### SELECTED TEXT
##############################

8 Things To Do Before Measuring and Surveying Interior Spaces

Building surveys are one of the staples of the early stages of any architectural project. Although this task is commonly now outsourced to specialist surveyors for larger projects, especially in the new BIM world, smaller schemes such as residential renovations and extensions can still require an architect’s surveying tools.

With that in mind, we have created a list of specific considerations and tips for measuring interior spaces.

Get Your Equipment (for Measuring)

Before attending the site, make sure to include the following essentials

  • Tape or Laser Measure
  • Pencil and Eraser
  • Fine pens in two or more colors
  • A4 Clipboard
  • Gridded Sketchbook
  • DSLR Camera (A phone with a strong camera could also suffice)
  • Calculator (or your phone again)
  • Tape recorder (yup, you guessed it, your phone is a viable substitute)

Also ensure you obtain any OS map of the site that shows the building, as this can allow you to orientate interior spaces to consider sunlight angles, views, and planning issues.

Researching Before You Survey

Before surveying, carry out as much research on the building and its spaces as possible. If photographs or old maps of the building exist, this will allow you to familiarise yourself with layouts and prioritize rooms for surveying. Many countries require planning application documents to be accessible online, and this will also allow you to investigate the layout through previous surveys and layouts.

Be Clear About The Purpose

Consider the purpose of the surveying exercise, and what key dimensions and information you will require. Carry out research on the planning drawing requirements for the project you are undertaking, and the level of detail required for interior spaces, existing and proposed. Also consider the brief, and how this will impact on what rooms require extra detail. For example, a brief for a rear extension to a house will require a more thorough understanding of detailed dimensions to the façades that will be altered.

Tour The Building First

On site, take time to walk around the entire building before beginning your survey, to grow accustomed to the spaces and their relationship to each other. Look for peculiarities in individual rooms that may require more attention during surveying, and note them. At this point, it might be helpful to make an unofficial sketch plan of the building in your notebook to help you keep track of what rooms you have visited, and what needs surveyed.

##############################

### INSTRUCTIONS
1 - In the guide on measuring interior spaces, what does obtaining an OS map of the site allow you to do?
2 - Transcribe word for word everything in the guide on measuring interior spaces from "Before attending the" down to "and planning issues.".

### DATA SHOWN
##############################

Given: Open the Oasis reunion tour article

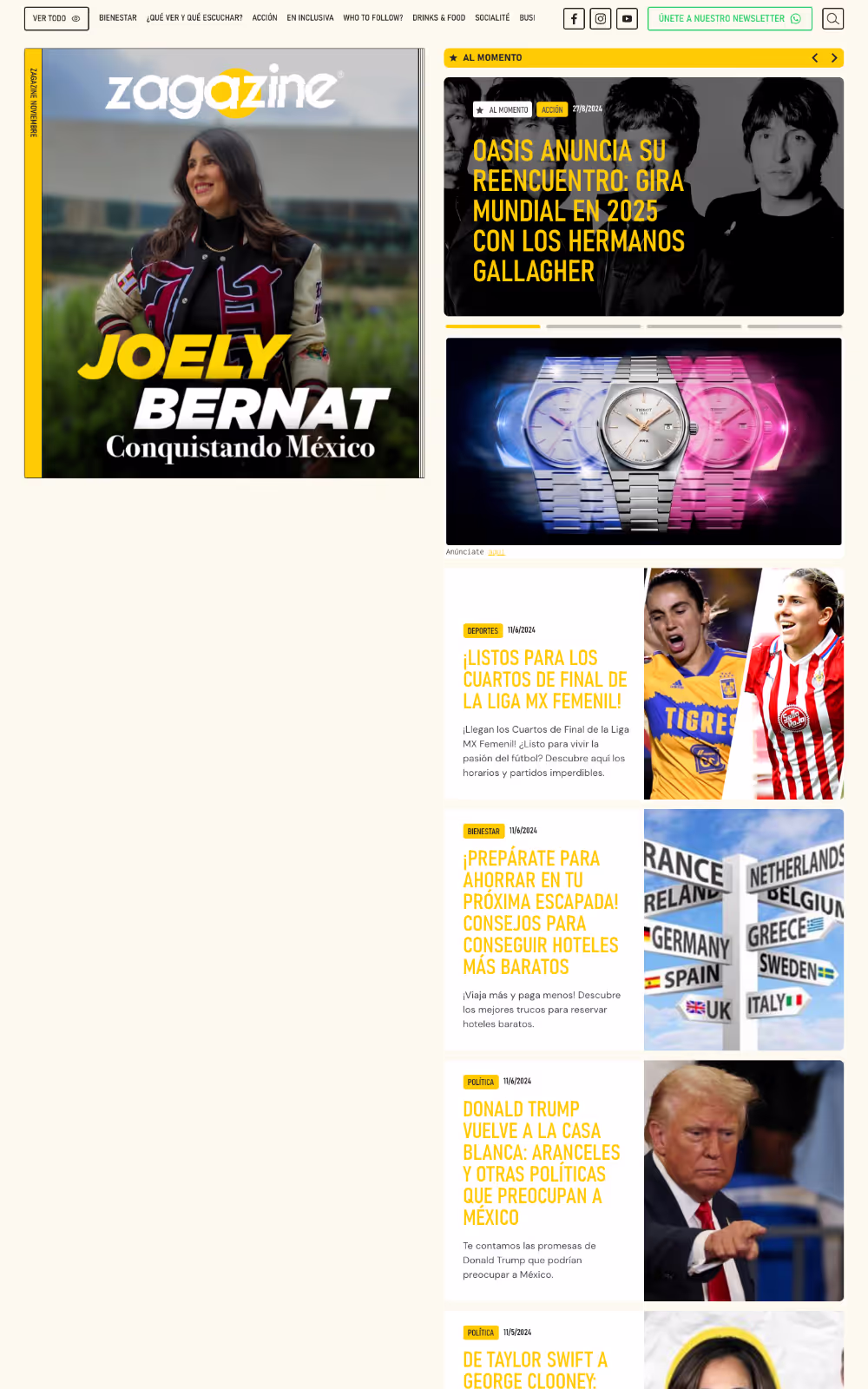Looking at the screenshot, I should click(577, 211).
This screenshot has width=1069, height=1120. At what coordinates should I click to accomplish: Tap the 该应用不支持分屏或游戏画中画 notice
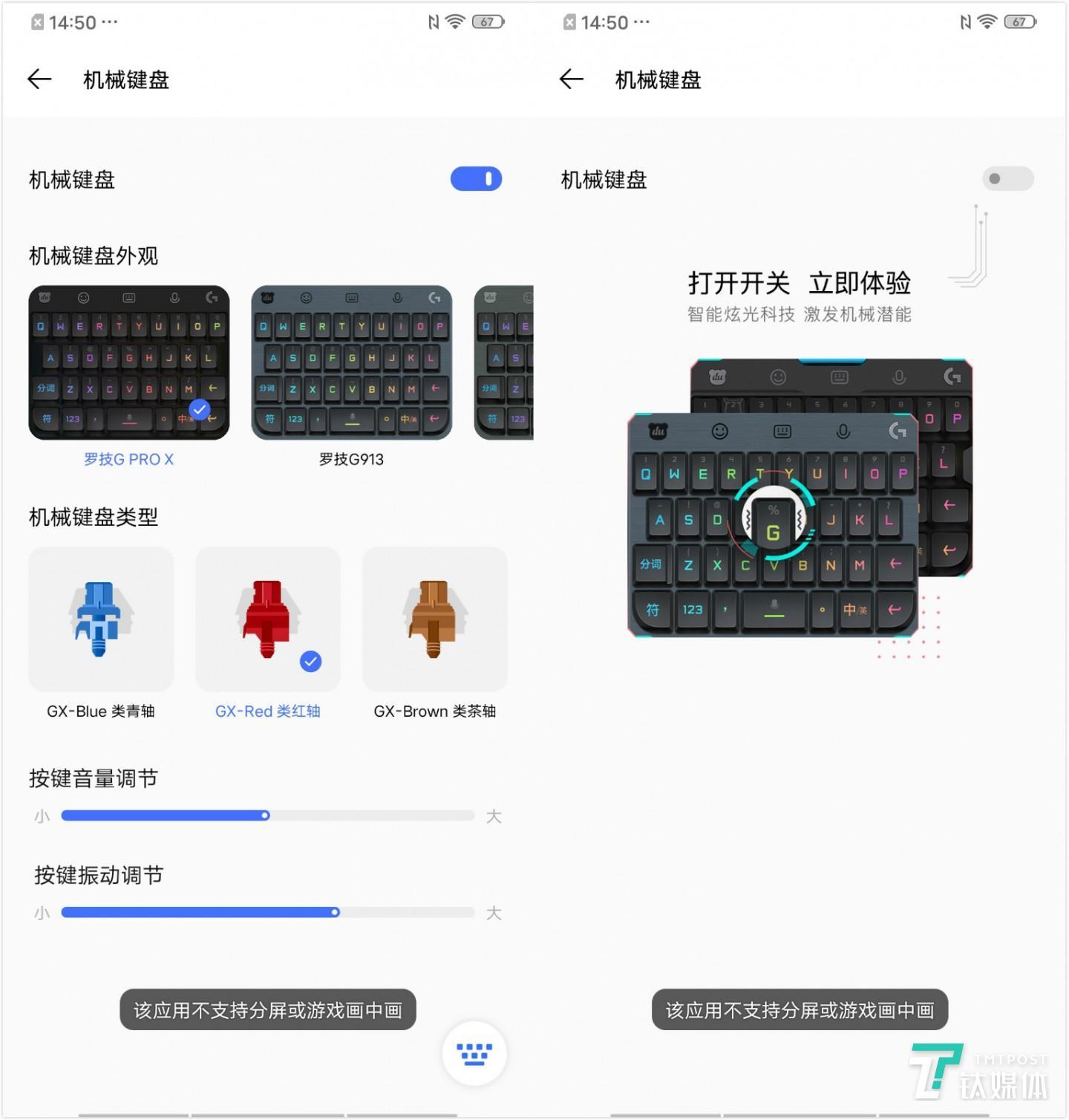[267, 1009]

##############################

### COMPLETED EXERCISE
1 - It allows you to orientate interior spaces to consider sunlight angles, views, and planning issues.

2 -
Before attending the site, make sure to include the following essentials

  • Tape or Laser Measure
  • Pencil and Eraser
  • Fine pens in two or more colors
  • A4 Clipboard
  • Gridded Sketchbook
  • DSLR Camera (A phone with a strong camera could also suffice)
  • Calculator (or your phone again)
  • Tape recorder (yup, you guessed it, your phone is a viable substitute)

Also ensure you obtain any OS map of the site that shows the building, as this can allow you to orientate interior spaces to consider sunlight angles, views, and planning issues.